====== Extracted text

It has been 11, going on 12 years since my mother passed away. To paraphrase a famous saying, human nature gravitates most to appreciating what it had when it has lost it. Mother’s day will be celebrated in the United States over this weekend. My siblings and I cannot pick up the phone to dial our mother to deservedly wish her a Happy Mother’s Day! Yes, we are not alone… But who wishes to be in that club? Every day, meantime, there are women in my life – from my terrific wife, my cute daughter, to my two incredible sisters, my cousins and nieces, aunties, my wonderful mother-in-law, sisters-in-law and female friends - whose over-the-top acts of love, kindness and generosity remind me ever so acutely of why I miss my mother so dearly.
Well, it dawned on me today, that a better way of handling it could be to acknowledge some of these forces and characters because they not only affected me, they have been a huge influence, in their own right, to their families and society at large.
While the immortal tape of my mom’s death and burial was replaying on its 11th anniversary last December, news got to me of the passing of a dear friend. Miranda Jinor and I met once or twice. She was the friend of a good friend, also of beloved memory. Yet, brief as our encounter had been, subsequent phone conversations we entertained revealed a gentle spirit whose warmth of heart, love of family and God’s world travelled the depths of the deepest ocean. Her vision for a world bereft of poverty through philanthropy and other acts of kindness was uplifting.
As well, she loved business and had thoughts infinitely about investing in a business that was going to be profitable enough as to allow her to do the greatest good in her community. She also loved life and it was befitting that her brief career was in the health industry as a Nurse, administering care at the most vulnerable of human conditions. She did not have kids. But there is not a doubt in my mind that if she had had kids of her own before the Good Lord called out her name, she would have been another perfect mother. On this Mothers day weekend (Sunday May 13th), I can only imagine her mother’s distress - having one less child that calls or visits…
Another shattering moment at the close of 2011 is captured in this brief announcement that I shared with fellow compatriots of my ethnic Kom group – Afoakom.

============

Parts of the exercise
**1)** In the Mother's Day reflection, why does the writer want to acknowledge the women in their life?
**2)** Reproduce the Mother's Day reflection from "While the immortal" up to and including "kindness was uplifting.".

====== Listed entries

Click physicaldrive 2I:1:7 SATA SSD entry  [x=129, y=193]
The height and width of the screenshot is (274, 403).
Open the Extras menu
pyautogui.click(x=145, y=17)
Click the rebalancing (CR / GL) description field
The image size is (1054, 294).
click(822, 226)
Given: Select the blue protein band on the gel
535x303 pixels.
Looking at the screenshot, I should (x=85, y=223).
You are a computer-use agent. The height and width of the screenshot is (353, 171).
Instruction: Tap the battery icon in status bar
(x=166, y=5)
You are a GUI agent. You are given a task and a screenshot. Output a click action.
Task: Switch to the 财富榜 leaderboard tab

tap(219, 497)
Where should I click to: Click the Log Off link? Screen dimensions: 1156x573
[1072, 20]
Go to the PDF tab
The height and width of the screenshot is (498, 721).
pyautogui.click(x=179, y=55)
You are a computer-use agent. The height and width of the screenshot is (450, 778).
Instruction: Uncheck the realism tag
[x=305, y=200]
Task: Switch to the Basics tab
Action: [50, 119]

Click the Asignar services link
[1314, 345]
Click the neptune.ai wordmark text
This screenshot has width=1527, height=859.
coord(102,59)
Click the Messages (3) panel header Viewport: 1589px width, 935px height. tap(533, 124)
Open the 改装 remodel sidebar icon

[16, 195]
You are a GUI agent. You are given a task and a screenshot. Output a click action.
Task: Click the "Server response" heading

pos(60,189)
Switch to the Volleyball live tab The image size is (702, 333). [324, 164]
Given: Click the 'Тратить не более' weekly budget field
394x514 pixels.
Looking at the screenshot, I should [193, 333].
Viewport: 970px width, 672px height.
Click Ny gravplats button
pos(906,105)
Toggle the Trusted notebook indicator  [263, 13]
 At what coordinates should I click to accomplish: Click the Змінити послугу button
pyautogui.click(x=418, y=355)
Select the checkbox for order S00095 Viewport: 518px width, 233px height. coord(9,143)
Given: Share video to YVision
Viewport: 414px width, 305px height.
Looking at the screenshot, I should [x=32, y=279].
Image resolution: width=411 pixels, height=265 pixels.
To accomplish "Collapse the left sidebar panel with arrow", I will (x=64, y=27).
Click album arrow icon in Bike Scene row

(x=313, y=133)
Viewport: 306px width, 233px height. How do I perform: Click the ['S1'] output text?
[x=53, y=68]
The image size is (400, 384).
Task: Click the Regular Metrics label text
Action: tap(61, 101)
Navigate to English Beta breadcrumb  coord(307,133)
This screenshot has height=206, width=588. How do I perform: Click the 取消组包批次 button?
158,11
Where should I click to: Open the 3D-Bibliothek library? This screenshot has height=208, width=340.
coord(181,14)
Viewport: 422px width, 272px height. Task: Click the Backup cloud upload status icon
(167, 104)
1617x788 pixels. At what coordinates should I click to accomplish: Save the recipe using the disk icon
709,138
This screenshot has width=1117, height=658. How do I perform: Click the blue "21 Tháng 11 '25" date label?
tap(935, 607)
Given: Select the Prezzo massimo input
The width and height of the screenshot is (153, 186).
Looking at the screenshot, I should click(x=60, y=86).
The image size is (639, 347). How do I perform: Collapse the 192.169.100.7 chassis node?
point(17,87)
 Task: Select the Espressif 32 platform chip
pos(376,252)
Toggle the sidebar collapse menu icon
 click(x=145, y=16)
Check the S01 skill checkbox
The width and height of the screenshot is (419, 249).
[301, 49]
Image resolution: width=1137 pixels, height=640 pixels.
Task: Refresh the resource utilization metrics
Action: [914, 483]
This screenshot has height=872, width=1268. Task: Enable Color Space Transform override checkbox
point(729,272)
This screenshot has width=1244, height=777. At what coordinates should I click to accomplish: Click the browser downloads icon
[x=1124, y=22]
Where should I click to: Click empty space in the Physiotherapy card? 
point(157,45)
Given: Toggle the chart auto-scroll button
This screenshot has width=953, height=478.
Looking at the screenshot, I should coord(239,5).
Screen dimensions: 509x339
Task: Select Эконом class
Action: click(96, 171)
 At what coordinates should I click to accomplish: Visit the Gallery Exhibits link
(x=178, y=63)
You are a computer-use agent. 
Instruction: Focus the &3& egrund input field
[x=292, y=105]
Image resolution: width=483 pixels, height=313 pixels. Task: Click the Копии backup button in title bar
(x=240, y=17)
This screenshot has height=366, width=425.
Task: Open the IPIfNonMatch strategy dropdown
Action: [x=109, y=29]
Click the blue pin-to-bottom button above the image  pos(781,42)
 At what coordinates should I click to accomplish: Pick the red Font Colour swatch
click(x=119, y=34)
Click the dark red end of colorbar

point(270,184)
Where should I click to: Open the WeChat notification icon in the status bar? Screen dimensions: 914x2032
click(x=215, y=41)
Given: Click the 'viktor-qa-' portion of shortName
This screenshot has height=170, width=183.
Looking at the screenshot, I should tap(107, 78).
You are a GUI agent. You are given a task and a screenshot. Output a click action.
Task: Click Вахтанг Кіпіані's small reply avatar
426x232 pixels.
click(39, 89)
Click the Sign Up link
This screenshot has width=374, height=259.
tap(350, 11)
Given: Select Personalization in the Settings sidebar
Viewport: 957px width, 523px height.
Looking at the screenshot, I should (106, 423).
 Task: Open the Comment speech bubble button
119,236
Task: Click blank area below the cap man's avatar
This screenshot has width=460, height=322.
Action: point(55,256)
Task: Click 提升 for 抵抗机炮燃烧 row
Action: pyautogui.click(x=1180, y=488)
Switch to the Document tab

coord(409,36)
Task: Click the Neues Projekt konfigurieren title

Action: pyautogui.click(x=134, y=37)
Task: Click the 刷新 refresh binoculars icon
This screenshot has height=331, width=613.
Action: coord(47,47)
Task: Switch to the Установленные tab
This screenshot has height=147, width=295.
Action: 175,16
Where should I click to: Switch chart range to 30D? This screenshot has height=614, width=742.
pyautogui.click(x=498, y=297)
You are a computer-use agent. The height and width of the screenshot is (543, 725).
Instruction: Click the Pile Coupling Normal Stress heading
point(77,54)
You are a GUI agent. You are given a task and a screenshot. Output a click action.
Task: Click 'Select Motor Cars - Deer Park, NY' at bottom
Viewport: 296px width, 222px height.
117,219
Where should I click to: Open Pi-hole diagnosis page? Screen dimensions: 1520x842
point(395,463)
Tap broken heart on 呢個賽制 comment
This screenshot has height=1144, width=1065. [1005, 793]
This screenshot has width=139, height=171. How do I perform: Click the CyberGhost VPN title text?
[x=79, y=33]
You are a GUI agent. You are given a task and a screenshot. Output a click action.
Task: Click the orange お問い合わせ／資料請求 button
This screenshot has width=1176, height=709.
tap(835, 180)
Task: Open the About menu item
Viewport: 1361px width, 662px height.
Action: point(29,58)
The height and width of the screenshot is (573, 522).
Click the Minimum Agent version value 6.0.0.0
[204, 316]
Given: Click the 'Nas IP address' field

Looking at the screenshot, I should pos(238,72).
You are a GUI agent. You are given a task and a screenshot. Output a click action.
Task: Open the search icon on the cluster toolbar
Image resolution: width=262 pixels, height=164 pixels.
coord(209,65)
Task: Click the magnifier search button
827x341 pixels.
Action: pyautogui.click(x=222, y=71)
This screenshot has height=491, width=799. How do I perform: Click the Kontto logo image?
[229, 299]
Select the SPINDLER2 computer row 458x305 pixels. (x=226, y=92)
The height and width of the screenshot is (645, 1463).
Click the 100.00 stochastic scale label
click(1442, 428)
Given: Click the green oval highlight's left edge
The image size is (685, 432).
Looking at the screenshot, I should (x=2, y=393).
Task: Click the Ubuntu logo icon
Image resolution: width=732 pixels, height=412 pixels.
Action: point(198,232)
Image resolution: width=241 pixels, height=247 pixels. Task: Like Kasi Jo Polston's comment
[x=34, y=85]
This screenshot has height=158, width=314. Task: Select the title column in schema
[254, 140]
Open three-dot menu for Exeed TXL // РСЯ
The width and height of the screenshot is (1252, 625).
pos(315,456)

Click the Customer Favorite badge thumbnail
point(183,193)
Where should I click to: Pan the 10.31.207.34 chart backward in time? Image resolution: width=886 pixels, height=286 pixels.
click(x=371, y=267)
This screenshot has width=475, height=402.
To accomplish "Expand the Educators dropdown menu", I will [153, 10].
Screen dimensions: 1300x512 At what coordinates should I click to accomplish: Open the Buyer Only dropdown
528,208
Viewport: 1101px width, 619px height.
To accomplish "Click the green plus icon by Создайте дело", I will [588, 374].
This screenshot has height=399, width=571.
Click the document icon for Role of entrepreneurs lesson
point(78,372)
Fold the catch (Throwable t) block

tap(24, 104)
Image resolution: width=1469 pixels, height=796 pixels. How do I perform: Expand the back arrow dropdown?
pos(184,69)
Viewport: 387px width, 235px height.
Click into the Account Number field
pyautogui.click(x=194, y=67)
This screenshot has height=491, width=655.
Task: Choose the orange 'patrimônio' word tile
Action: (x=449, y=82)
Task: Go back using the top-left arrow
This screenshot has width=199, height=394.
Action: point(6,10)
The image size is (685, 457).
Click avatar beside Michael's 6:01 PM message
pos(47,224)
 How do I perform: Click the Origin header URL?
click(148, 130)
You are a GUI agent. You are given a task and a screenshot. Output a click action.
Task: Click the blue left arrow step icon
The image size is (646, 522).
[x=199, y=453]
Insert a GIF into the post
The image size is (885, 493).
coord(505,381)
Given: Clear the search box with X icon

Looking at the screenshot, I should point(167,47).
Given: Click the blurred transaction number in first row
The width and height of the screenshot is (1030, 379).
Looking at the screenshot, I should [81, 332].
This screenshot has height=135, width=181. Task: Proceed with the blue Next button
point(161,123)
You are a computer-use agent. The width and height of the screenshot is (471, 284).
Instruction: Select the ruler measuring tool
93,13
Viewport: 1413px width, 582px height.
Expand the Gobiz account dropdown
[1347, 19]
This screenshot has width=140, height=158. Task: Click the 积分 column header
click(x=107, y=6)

============

Results of the exercise
**1)** The writer says these women not only affected them but have also been a huge influence, in their own right, on their families and on society at large.

**2)**
While the immortal tape of my mom’s death and burial was replaying on its 11th anniversary last December, news got to me of the passing of a dear friend. Miranda Jinor and I met once or twice. She was the friend of a good friend, also of beloved memory. Yet, brief as our encounter had been, subsequent phone conversations we entertained revealed a gentle spirit whose warmth of heart, love of family and God’s world travelled the depths of the deepest ocean. Her vision for a world bereft of poverty through philanthropy and other acts of kindness was uplifting.